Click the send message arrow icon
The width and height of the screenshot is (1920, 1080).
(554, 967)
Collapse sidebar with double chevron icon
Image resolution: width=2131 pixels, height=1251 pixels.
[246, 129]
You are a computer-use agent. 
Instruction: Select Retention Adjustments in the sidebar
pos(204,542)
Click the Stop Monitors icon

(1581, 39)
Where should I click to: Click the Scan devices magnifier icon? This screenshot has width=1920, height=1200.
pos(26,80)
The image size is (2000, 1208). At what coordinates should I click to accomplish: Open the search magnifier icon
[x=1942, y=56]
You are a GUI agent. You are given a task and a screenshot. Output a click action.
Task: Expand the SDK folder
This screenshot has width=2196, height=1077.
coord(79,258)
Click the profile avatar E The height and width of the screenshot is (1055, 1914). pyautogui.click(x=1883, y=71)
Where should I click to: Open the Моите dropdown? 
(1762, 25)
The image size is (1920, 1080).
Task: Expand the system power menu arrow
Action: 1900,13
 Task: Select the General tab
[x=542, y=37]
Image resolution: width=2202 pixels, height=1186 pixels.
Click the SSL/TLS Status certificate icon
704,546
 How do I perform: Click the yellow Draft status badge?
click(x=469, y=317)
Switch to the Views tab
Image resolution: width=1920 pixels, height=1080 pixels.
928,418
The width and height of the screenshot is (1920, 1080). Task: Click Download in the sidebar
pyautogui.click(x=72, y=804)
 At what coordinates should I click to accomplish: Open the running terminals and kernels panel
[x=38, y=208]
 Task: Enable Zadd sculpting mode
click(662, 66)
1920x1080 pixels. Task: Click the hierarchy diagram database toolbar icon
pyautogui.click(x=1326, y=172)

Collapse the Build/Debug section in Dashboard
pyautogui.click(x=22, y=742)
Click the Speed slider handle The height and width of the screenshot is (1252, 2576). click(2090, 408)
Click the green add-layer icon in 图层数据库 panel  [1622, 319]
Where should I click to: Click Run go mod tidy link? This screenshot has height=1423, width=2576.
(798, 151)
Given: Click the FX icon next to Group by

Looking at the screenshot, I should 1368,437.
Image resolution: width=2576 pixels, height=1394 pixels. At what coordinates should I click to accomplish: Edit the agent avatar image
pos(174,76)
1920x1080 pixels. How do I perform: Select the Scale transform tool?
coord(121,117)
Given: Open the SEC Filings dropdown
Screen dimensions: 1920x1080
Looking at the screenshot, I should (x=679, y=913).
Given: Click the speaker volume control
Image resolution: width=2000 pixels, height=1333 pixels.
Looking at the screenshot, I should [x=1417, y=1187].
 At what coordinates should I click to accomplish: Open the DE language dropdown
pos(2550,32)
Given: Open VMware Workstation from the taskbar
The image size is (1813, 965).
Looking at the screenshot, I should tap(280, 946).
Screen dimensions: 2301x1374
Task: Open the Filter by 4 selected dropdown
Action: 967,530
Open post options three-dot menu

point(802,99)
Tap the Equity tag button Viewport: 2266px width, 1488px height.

_Task goal_. Find the line that contains "Given: Click the speaker volume control". Write out that line and every line after it through the end of the data, exactly, and nothing else.

_Task answer_.
Given: Click the speaker volume control
Image resolution: width=2000 pixels, height=1333 pixels.
Looking at the screenshot, I should [x=1417, y=1187].
 At what coordinates should I click to accomplish: Open the DE language dropdown
pos(2550,32)
Given: Open VMware Workstation from the taskbar
The image size is (1813, 965).
Looking at the screenshot, I should tap(280, 946).
Screen dimensions: 2301x1374
Task: Open the Filter by 4 selected dropdown
Action: 967,530
Open post options three-dot menu

point(802,99)
Tap the Equity tag button Viewport: 2266px width, 1488px height.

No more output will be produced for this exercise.